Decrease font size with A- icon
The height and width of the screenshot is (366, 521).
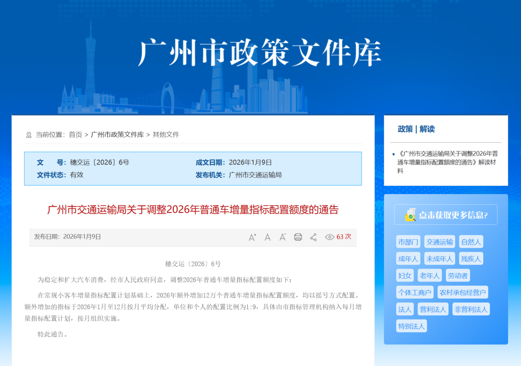coord(283,237)
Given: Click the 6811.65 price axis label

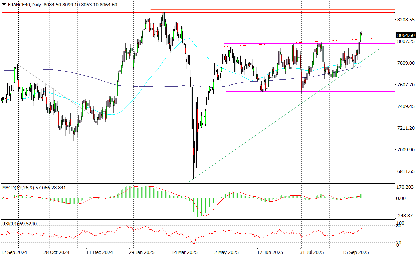Looking at the screenshot, I should [406, 171].
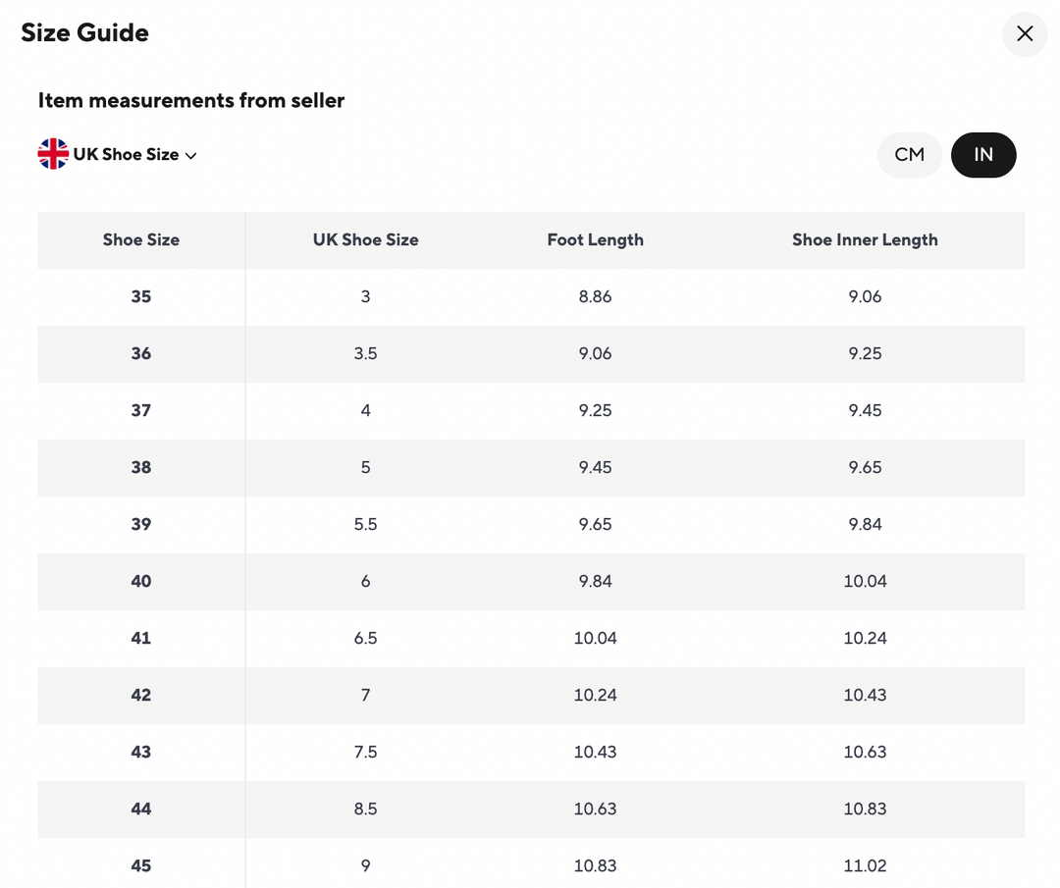
Task: Click the Shoe Size column header
Action: tap(141, 240)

········

Convert the records into a Markdown table with the columns Row and Line, numbering each non-blank line of text, and leave the pictures out of the answer.

| Row | Line |
|---|---|
| 1 | Decrease font size with A- icon |
| 2 | The height and width of the screenshot is (366, 521). |
| 3 | coord(283,237) |
| 4 | Given: Click the 6811.65 price axis label |
| 5 | Looking at the screenshot, I should [406, 171]. |
| 6 | Task: Click the Shoe Size column header |
| 7 | Action: tap(141, 240) |